___ Dataset excerpts ___

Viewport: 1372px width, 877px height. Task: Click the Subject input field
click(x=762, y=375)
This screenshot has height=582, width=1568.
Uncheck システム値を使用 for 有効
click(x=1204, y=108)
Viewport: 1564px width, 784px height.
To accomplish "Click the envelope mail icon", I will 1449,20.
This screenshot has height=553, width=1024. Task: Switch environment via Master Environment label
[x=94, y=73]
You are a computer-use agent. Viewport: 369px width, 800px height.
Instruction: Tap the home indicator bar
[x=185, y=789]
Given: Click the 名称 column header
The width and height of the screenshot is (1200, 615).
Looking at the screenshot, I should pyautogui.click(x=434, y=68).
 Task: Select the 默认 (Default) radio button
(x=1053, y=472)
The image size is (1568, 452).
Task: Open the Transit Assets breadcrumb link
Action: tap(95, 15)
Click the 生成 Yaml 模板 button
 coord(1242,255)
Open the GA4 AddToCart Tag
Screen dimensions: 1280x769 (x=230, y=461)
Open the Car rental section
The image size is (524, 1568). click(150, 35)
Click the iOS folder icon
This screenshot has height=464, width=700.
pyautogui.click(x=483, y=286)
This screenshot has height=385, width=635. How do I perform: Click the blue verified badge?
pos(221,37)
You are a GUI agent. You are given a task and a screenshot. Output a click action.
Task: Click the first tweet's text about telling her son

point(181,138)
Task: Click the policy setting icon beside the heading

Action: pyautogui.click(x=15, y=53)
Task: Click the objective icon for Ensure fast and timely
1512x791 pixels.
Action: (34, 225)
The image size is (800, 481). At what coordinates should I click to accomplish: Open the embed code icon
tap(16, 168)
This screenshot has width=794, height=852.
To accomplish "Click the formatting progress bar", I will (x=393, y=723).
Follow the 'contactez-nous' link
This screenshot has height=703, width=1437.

___

**Exercise description:**
Write out the entries in full, exactly as given.

**Response to this exercise:**
Viewport: 1372px width, 877px height. Task: Click the Subject input field
click(x=762, y=375)
This screenshot has height=582, width=1568.
Uncheck システム値を使用 for 有効
click(x=1204, y=108)
Viewport: 1564px width, 784px height.
To accomplish "Click the envelope mail icon", I will 1449,20.
This screenshot has height=553, width=1024. Task: Switch environment via Master Environment label
[x=94, y=73]
You are a computer-use agent. Viewport: 369px width, 800px height.
Instruction: Tap the home indicator bar
[x=185, y=789]
Given: Click the 名称 column header
The width and height of the screenshot is (1200, 615).
Looking at the screenshot, I should pyautogui.click(x=434, y=68).
 Task: Select the 默认 (Default) radio button
(x=1053, y=472)
The image size is (1568, 452).
Task: Open the Transit Assets breadcrumb link
Action: tap(95, 15)
Click the 生成 Yaml 模板 button
 coord(1242,255)
Open the GA4 AddToCart Tag
Screen dimensions: 1280x769 (x=230, y=461)
Open the Car rental section
The image size is (524, 1568). click(150, 35)
Click the iOS folder icon
This screenshot has height=464, width=700.
pyautogui.click(x=483, y=286)
This screenshot has height=385, width=635. How do I perform: Click the blue verified badge?
pos(221,37)
You are a GUI agent. You are given a task and a screenshot. Output a click action.
Task: Click the first tweet's text about telling her son

point(181,138)
Task: Click the policy setting icon beside the heading

Action: pyautogui.click(x=15, y=53)
Task: Click the objective icon for Ensure fast and timely
1512x791 pixels.
Action: (34, 225)
The image size is (800, 481). At what coordinates should I click to accomplish: Open the embed code icon
tap(16, 168)
This screenshot has width=794, height=852.
To accomplish "Click the formatting progress bar", I will (x=393, y=723).
Follow the 'contactez-nous' link
This screenshot has height=703, width=1437.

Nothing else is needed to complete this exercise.